WORK REQUEST: Spot each line in the records below where the word "number" occurs, then copy it.

Collected data entries:
------------------------------------------------------------

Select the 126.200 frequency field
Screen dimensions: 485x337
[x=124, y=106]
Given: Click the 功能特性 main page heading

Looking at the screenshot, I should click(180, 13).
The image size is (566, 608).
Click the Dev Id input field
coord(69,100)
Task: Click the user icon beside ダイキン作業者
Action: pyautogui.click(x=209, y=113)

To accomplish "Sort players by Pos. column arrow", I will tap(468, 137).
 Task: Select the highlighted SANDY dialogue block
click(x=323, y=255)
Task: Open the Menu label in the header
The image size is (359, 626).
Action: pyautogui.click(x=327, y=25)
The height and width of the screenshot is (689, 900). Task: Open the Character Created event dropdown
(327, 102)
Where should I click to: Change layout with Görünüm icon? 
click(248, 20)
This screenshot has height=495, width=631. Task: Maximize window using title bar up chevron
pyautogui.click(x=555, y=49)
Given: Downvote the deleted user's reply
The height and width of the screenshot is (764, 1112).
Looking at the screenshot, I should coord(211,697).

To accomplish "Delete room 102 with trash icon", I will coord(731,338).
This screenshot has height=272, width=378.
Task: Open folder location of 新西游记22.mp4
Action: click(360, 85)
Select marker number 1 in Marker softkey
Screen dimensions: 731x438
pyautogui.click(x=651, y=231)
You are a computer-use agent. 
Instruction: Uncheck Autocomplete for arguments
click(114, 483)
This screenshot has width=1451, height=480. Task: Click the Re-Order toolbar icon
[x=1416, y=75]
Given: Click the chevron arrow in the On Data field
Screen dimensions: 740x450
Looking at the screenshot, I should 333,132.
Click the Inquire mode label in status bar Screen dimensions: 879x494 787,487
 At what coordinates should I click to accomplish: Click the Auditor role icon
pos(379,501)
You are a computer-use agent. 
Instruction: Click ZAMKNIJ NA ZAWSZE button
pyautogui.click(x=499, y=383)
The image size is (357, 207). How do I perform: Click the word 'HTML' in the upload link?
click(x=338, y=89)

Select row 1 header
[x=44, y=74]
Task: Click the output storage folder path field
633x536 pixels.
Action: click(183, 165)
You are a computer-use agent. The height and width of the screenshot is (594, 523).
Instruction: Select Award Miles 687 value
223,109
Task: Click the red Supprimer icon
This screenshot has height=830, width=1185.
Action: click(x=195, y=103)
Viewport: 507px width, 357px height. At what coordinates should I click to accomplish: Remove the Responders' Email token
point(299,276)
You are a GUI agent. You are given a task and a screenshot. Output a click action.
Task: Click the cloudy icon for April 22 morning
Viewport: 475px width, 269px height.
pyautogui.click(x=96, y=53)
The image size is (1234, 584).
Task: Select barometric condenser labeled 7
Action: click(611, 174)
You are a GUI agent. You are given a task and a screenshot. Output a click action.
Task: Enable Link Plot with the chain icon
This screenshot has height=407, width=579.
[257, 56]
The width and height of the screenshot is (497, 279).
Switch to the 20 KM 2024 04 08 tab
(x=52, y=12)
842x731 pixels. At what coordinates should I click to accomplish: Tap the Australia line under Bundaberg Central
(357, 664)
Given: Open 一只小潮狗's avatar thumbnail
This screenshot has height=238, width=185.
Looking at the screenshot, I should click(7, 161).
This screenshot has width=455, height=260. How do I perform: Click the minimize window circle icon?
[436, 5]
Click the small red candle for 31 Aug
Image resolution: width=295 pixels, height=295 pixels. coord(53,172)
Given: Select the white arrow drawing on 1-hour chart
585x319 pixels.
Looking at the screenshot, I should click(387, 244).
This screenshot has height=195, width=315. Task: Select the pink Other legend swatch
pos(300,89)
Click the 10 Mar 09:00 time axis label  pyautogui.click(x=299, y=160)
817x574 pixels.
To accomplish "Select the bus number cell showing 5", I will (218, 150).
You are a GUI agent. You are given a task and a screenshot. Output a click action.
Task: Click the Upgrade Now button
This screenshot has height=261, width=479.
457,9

------------------------------------------------------------

EXERCISE RESULT:
Select marker number 1 in Marker softkey
To accomplish "Select the bus number cell showing 5", I will (218, 150).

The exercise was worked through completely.